Martel Escobar, Pablo 
UNESCO Clasification: 22 Física
Keywords: Optically Thin
Laboratory Astrophysics
Waves, et al
Issue Date: 2017
Project: Desarrollo de Modelos Físicos y Su Integración Computacional Para la Descripción Microscópica de Plasmas de Alta Densidad de Energía 
Implementation of activities described in the Roadmap to Fusion during Horizon 2020 through a Joint programme of the members of the EUROfusion consortium 
Journal: Physical review. E 
Abstract: Numerical simulations of laboratory astrophysics experiments on plasma flows require plasma microscopic properties that are obtained by means of an atomic kinetic model. This fact implies a careful choice of the most suitable model for the experiment under analysis. Otherwise, the calculations could lead to inaccurate results and inappropriate conclusions.
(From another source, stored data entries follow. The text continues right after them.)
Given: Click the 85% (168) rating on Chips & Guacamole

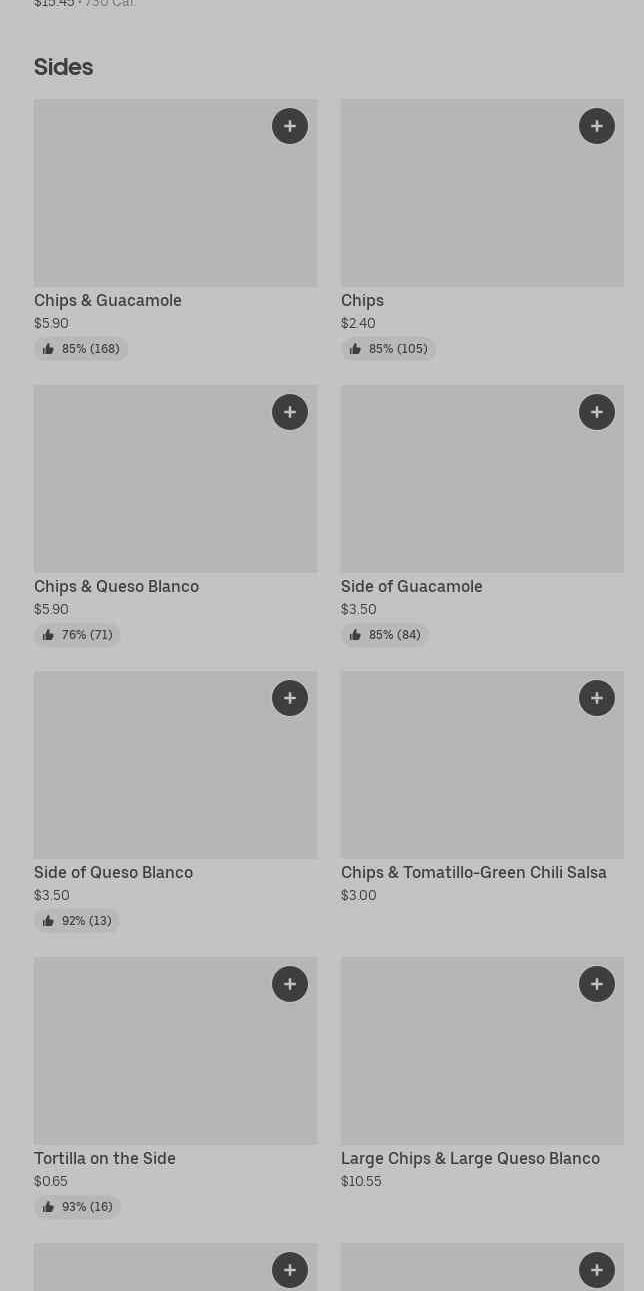Looking at the screenshot, I should (81, 349).
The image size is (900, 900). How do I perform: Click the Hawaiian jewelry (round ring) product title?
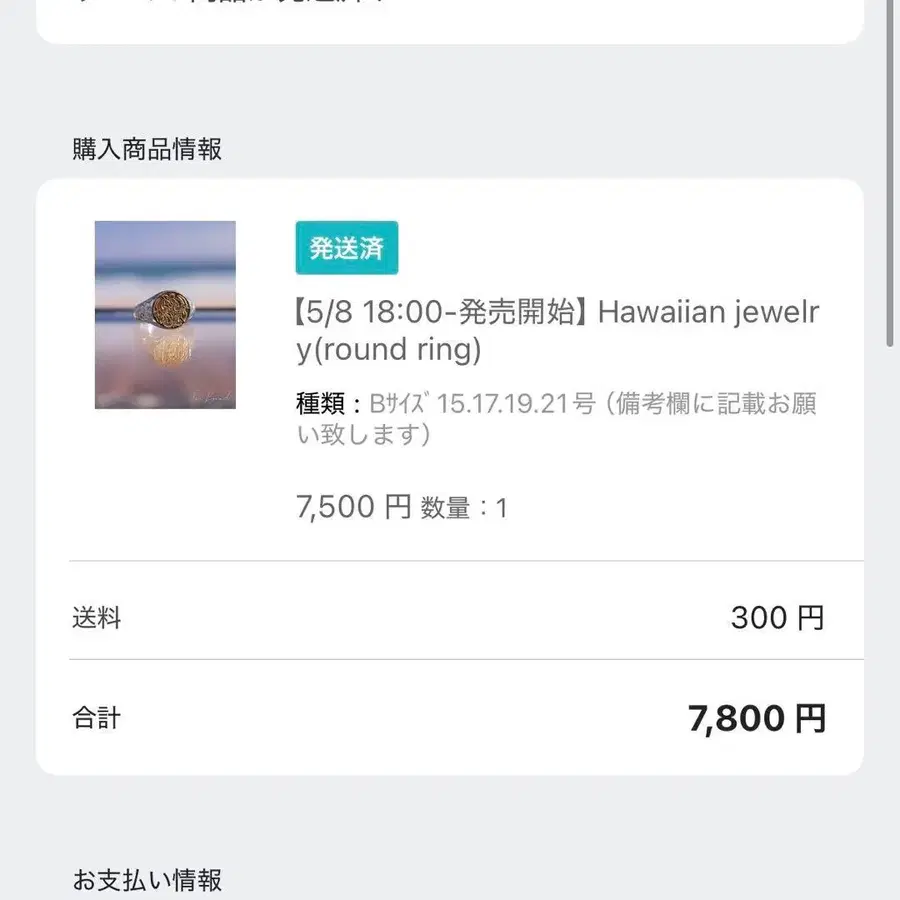[x=555, y=330]
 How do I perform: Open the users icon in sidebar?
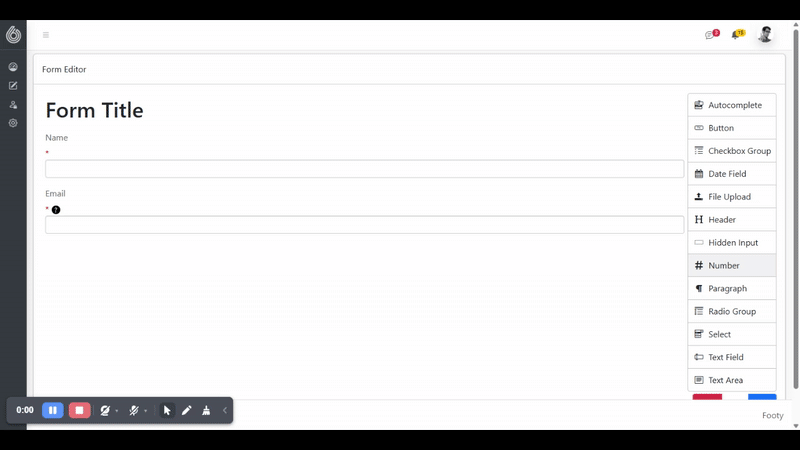[13, 105]
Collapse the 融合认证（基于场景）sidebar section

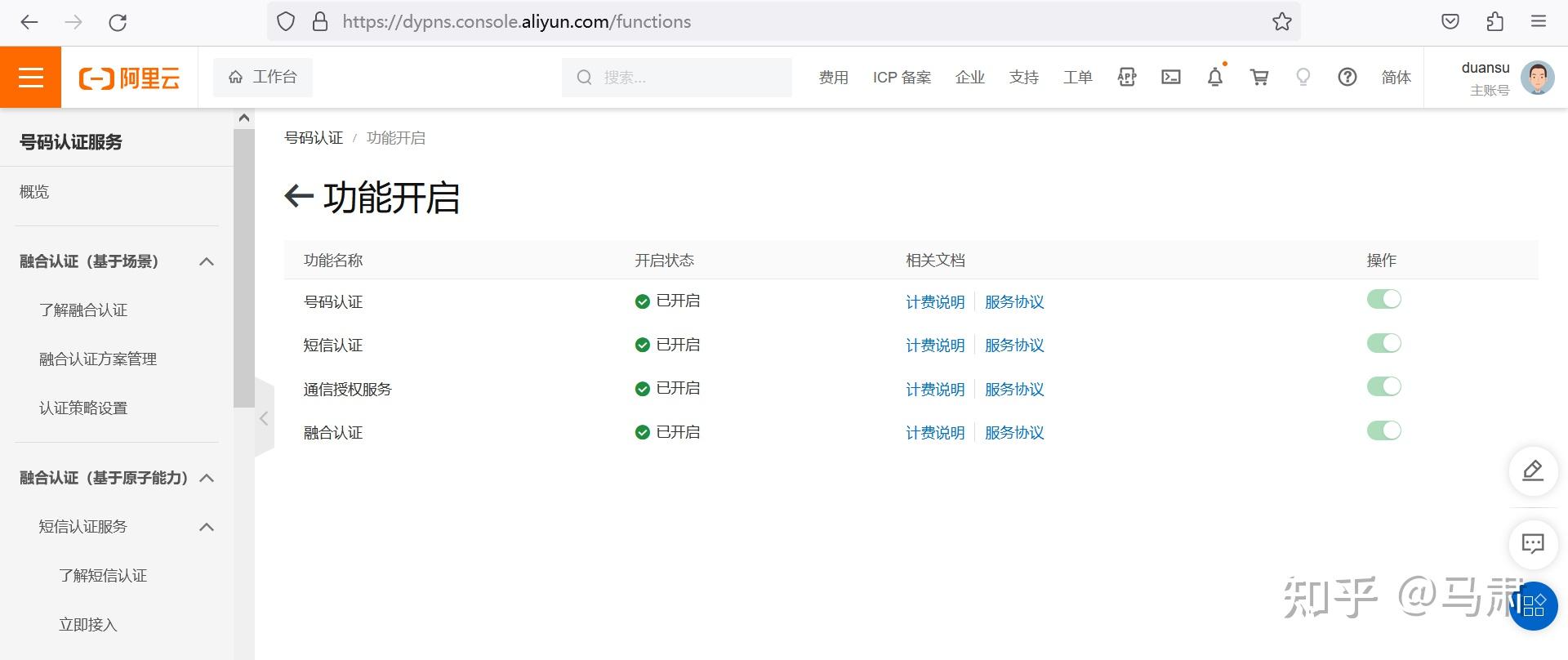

First, a study of the validity of the local thermodynamic equilibrium in the calculation of the average ionization, mean radiative properties, and cooling times of argon plasmas in a range of plasma conditions of interest in laboratory astrophysics experiments on radiative shocks is performed in this work. In the second part, we have made an analysis of the influence of the atomic kinetic model used to calculate plasma microscopic properties of experiments carried out on MAGPIE on radiative bow shocks propagating in argon. The models considered were developed assuming both local and nonlocal thermodynamic equilibrium and, for the latter situation, we have considered in the kinetic model different effects such as external radiation field and plasma mixture. The microscopic properties studied were the average ionization, the charge state distributions, the monochromatic opacities and emissivities, the Planck mean opacity, and the radiative power loss. The microscopic study was made as a postprocess of a radiative-hydrodynamic simulation of the experiment. We have also performed a theoretical analysis of the influence of these atomic kinetic models in the criteria for the onset possibility of thermal instabilities due to radiative cooling in those experiments in which small structures were experimentally observed in the bow shock that could be due to this kind of instability
ISSN: 2470-0045
DOI: 10.1103/PhysRevE.95.033201
Source: Physical Review E [ISSN 2470-0045], v. 95 (3), (033201)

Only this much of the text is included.